The relation of jokes to dreams and to the unconscious is discussed. Thought transformation with a view to the possibility of representation, condensation and displacement are the 3 major achievements that may be ascribed to the dream work. The characteristics and effects of jokes are linked with certain forms of expression or technical methods, among which the most striking are condensation, displacement, and indirect representation. Processes, however, which lead to the same results have become known to us as peculiarities of the dream work. Jokes are formed as a preconscious thought is given over for a moment to unconscious revision and the outcome of this is at once grasped by conscious perception. The characteristics of jokes which can be referred to their formation in the unconscious are presented: 1) the peculiar brevity of jokes; 2) displacements; 3) representation by the opposite; and 4) the use of nonsense. Dreams serve predominantly for the avoidance of unpleasure, jokes for the attainment of pleasure; but all our mental activities converge in these 2 aims.
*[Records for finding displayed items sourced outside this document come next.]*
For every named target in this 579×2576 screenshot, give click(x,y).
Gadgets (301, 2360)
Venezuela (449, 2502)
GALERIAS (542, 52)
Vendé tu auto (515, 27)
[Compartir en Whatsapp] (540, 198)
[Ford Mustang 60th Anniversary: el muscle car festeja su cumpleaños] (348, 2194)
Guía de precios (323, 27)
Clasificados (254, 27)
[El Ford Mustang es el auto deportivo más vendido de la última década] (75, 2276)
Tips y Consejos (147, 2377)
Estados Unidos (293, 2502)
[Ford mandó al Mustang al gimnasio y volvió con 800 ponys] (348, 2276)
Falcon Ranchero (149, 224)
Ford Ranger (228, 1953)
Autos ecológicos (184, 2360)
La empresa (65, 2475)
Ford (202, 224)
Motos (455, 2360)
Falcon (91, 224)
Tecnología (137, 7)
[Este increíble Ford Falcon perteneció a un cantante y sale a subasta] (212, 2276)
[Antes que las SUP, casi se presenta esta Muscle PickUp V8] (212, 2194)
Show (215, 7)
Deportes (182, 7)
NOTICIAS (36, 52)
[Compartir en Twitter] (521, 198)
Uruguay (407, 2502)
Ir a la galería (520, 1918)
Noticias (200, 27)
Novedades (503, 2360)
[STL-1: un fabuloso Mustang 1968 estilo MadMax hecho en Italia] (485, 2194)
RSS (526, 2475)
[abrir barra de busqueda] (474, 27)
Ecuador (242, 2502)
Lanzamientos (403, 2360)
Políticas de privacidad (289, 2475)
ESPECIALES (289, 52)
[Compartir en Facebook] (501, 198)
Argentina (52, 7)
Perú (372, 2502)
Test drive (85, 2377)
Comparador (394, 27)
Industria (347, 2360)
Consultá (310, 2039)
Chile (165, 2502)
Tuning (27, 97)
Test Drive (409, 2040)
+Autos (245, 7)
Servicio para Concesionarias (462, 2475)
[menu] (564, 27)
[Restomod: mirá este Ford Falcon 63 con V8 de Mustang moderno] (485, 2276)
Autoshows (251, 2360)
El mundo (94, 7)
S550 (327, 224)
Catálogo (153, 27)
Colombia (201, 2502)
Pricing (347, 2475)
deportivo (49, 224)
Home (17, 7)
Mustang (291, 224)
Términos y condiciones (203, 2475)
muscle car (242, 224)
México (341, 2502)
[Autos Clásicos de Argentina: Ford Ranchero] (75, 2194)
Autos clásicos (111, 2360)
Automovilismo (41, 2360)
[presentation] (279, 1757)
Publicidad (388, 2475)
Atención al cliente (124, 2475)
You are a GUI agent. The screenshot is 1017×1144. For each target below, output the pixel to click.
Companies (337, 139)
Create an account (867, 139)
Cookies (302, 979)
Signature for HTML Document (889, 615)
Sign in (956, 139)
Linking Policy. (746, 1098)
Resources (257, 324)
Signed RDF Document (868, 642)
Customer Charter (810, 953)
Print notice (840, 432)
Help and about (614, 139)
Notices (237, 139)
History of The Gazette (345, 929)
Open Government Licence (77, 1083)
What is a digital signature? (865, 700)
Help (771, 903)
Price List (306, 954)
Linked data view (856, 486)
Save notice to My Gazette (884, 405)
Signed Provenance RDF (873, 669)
A chance exposure has a comic effect on us because we compare the ease with which we have enjoyed the sight with the great expenditure which would otherwise be required for reaching this end. Every exposure of which we are made the spectator by a third person is equivalent to the exposed person being made comic. The comic difference is found either by a comparison between another person and oneself, or by a comparison entirely within the other person, or by a comparison entirely within oneself. The first case includes the comic of movement and form, of mental functioning and of character. The second case includes the most numerous possibilities, the comic of situation, of exaggeration, of mimicry, of degradation, and of unmasking. The comic of expectation, the third case is the remotest in children. The release of distressing affects is the greatest obstacle to the emergence of the comic. Humor is the most easily satisfied among the species of comic. It completes its course within a single person. An economy of pity is one of the most frequent sources of humourous pleasure. The pleasure in jokes arises from an economy in expenditure upon inhibition, the pleasure in the comic from an economy in expenditure upon ideation (upon cathexis) and the pleasure in humor from an economy in expenditure upon feeling.